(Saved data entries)
********

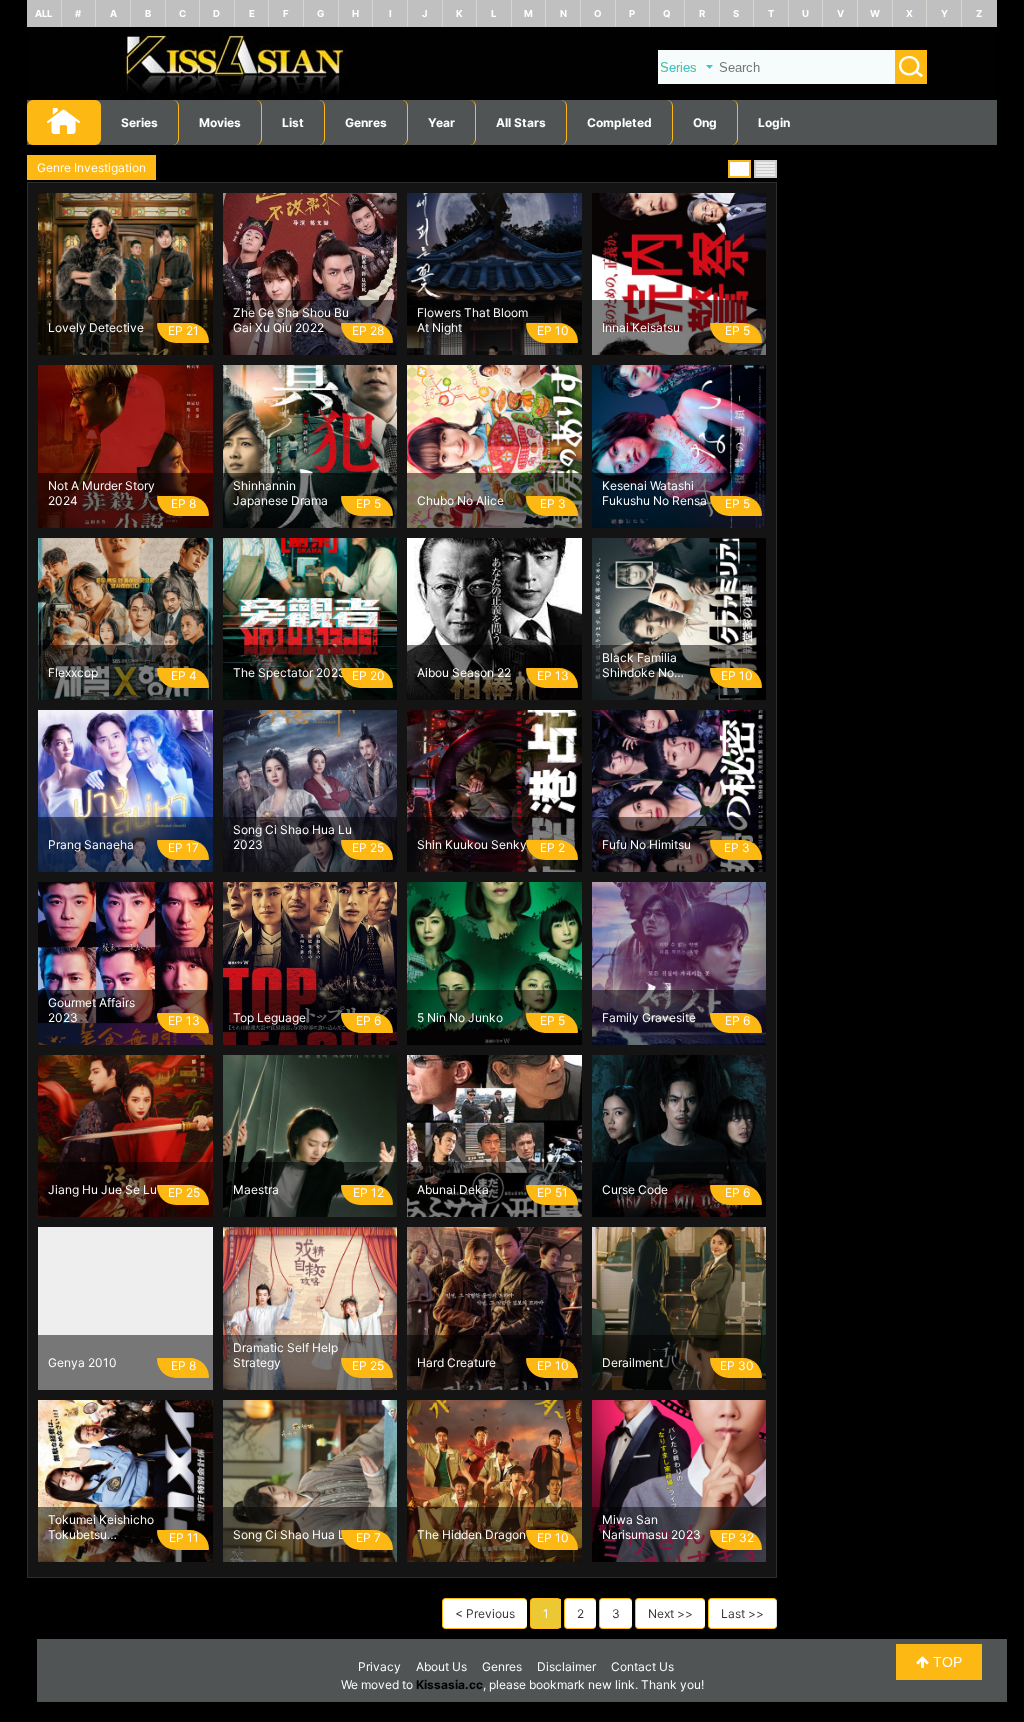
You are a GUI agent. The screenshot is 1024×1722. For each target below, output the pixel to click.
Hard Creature (456, 1362)
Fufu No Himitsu (646, 844)
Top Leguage (269, 1017)
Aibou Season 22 (464, 672)
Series (139, 122)
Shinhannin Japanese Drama (280, 493)
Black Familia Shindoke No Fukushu (639, 665)
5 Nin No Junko (460, 1017)
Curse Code (635, 1189)
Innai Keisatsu (641, 327)
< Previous (485, 1613)
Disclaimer (566, 1666)
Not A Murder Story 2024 (101, 493)
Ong (705, 122)
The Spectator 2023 (289, 672)
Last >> (742, 1613)
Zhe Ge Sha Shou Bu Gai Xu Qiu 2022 (291, 320)
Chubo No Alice (460, 500)
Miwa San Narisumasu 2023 (651, 1527)
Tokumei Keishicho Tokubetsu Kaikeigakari (101, 1527)
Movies (220, 122)
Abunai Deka (453, 1189)
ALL (43, 13)
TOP (945, 1662)
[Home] (512, 95)
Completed (619, 122)
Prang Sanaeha (91, 844)
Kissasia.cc (449, 1684)
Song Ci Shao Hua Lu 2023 (292, 837)
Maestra (256, 1189)
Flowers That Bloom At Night (472, 320)
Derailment (632, 1362)
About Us (441, 1666)
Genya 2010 (82, 1362)
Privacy (379, 1666)
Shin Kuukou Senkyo (475, 844)
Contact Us (642, 1666)
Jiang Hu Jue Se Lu (102, 1189)
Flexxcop (73, 672)
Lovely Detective (96, 327)
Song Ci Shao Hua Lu (292, 1534)
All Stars (521, 122)
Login (774, 122)
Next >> (670, 1613)
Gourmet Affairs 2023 (91, 1010)
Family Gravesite (649, 1017)
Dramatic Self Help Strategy (285, 1355)
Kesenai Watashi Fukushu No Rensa (654, 493)
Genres (502, 1666)
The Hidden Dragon (471, 1534)
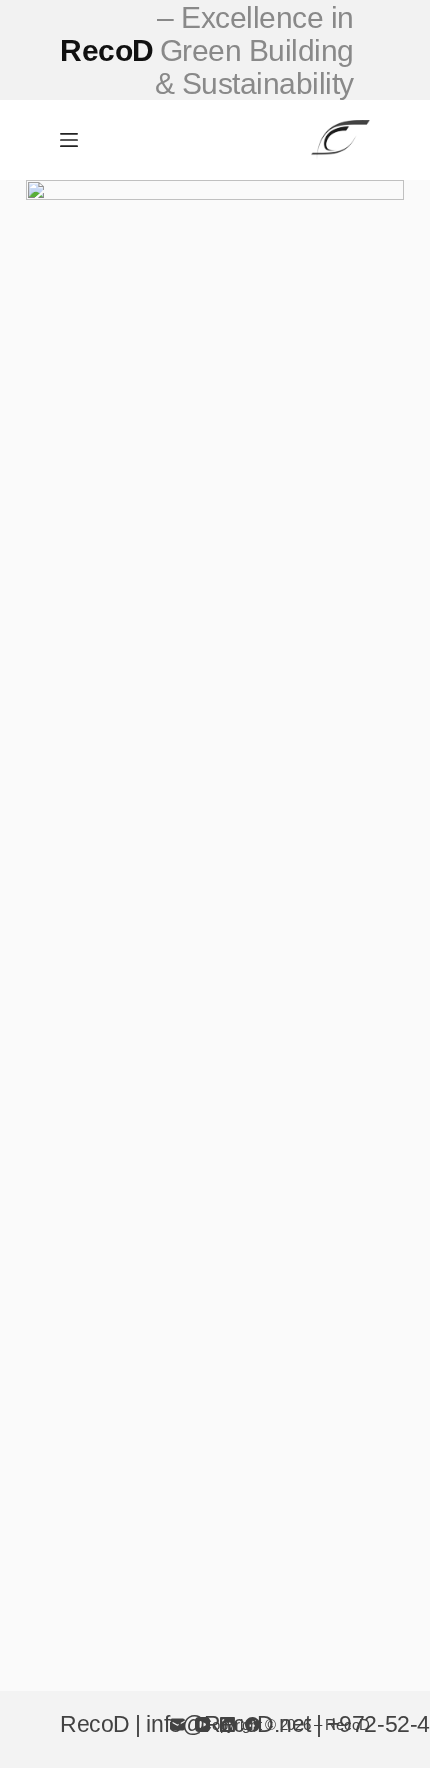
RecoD (207, 50)
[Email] (177, 1724)
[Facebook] (252, 1724)
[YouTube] (202, 1724)
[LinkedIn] (227, 1724)
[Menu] (69, 140)
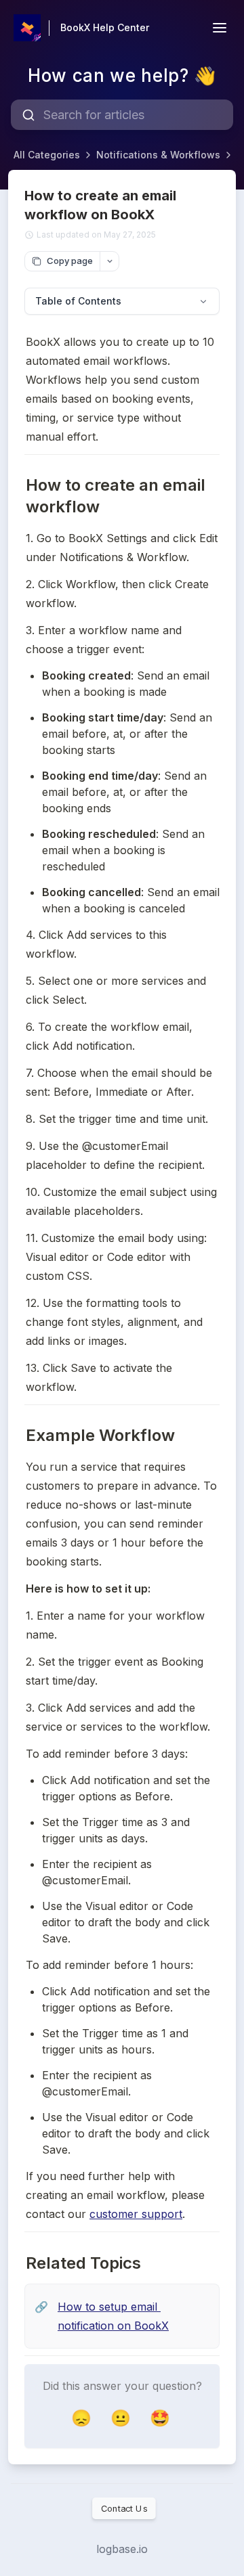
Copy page (70, 260)
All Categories (47, 154)
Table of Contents (78, 301)
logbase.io (122, 2549)
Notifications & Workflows (158, 154)
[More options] (109, 261)
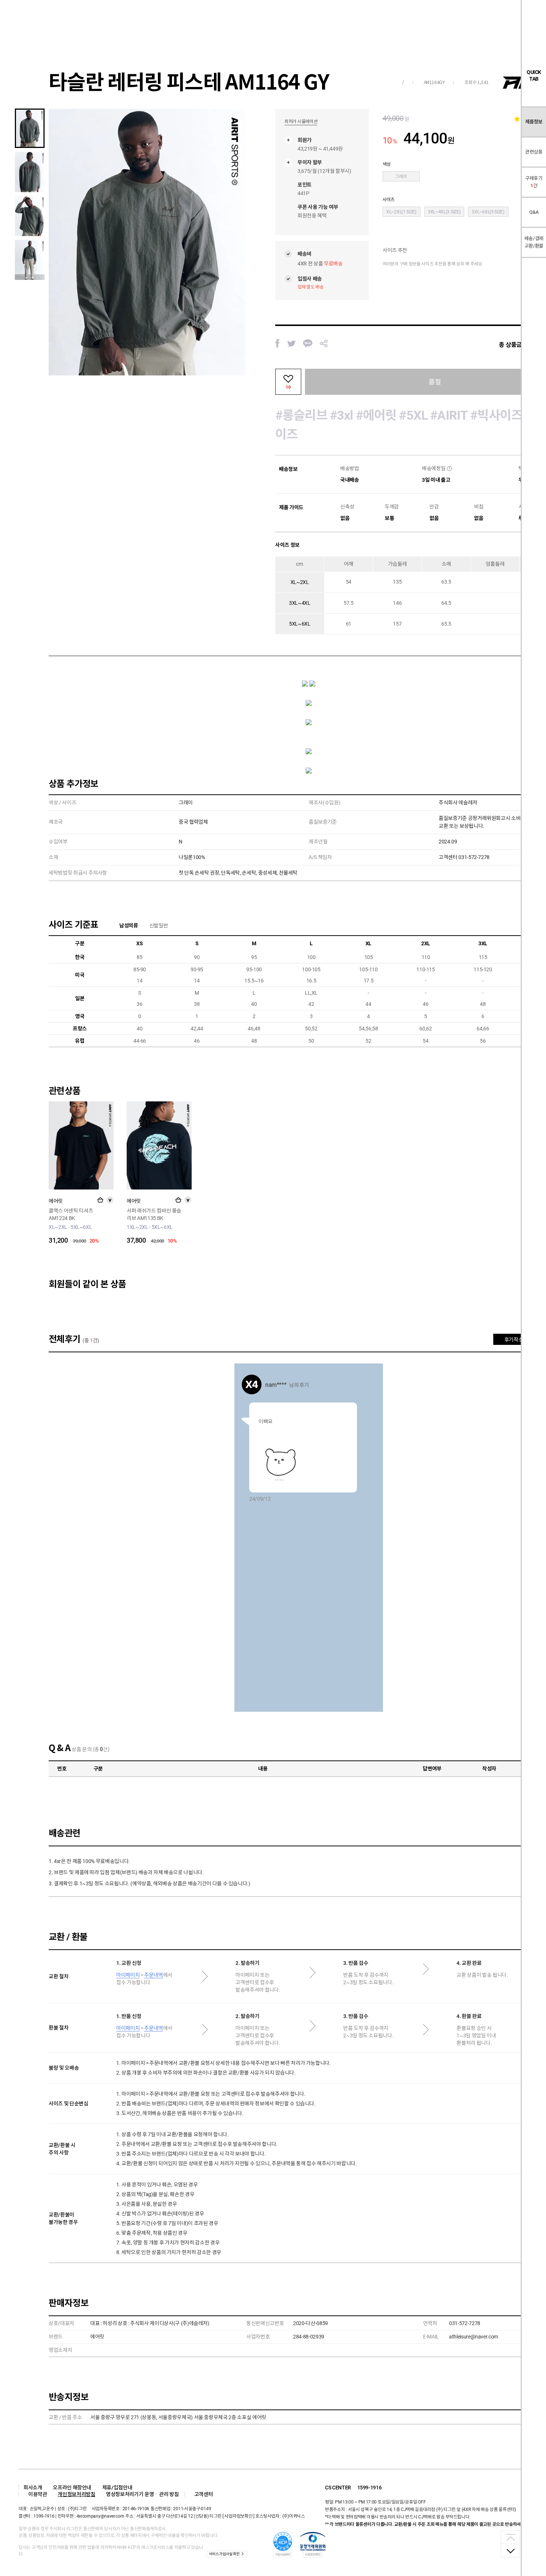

********

[Task objective]
Any pictures should be dropped; transcribe the rest of the records above exactly.

[Exercise result]
You are a GUI agent. The screenshot is 1024×1722. For each target below, output the pixel to click.
Hard Creature (456, 1362)
Fufu No Himitsu (646, 844)
Top Leguage (269, 1017)
Aibou Season 22 (464, 672)
Series (139, 122)
Shinhannin Japanese Drama (280, 493)
Black Familia Shindoke No Fukushu (639, 665)
5 Nin No Junko (460, 1017)
Curse Code (635, 1189)
Innai Keisatsu (641, 327)
< Previous (485, 1613)
Disclaimer (566, 1666)
Not A Murder Story 2024 (101, 493)
Ong (705, 122)
The Spectator 2023 (289, 672)
Last >> (742, 1613)
Zhe Ge Sha Shou Bu Gai Xu Qiu 2022 (291, 320)
Chubo No Alice (460, 500)
Miwa San Narisumasu 2023 (651, 1527)
Tokumei Keishicho Tokubetsu Kaikeigakari (101, 1527)
Movies (220, 122)
Abunai Deka (453, 1189)
ALL (43, 13)
TOP (945, 1662)
[Home] (512, 95)
Completed (619, 122)
Prang Sanaeha (91, 844)
Kissasia.cc (449, 1684)
Song Ci Shao Hua Lu 2023 (292, 837)
Maestra (256, 1189)
Flowers That Bloom At Night (472, 320)
Derailment (632, 1362)
About Us (441, 1666)
Genya 2010 (82, 1362)
Privacy (379, 1666)
Shin Kuukou Senkyo (475, 844)
Contact Us (642, 1666)
Jiang Hu Jue Se Lu (102, 1189)
Flexxcop (73, 672)
Lovely Detective (96, 327)
Song Ci Shao Hua Lu (292, 1534)
All Stars (521, 122)
Login (774, 122)
Next >> (670, 1613)
Gourmet Affairs 2023 (91, 1010)
Family Gravesite (649, 1017)
Dramatic Self Help Strategy (285, 1355)
Kesenai Watashi Fukushu No Rensa (654, 493)
Genres (502, 1666)
The Hidden Dragon (471, 1534)
RecoD (207, 50)
[Email] (177, 1724)
[Facebook] (252, 1724)
[YouTube] (202, 1724)
[LinkedIn] (227, 1724)
[Menu] (69, 140)
Copy page (70, 260)
All Categories (47, 154)
Table of Contents (78, 301)
logbase.io (122, 2549)
Notifications & Workflows (158, 154)
[More options] (109, 261)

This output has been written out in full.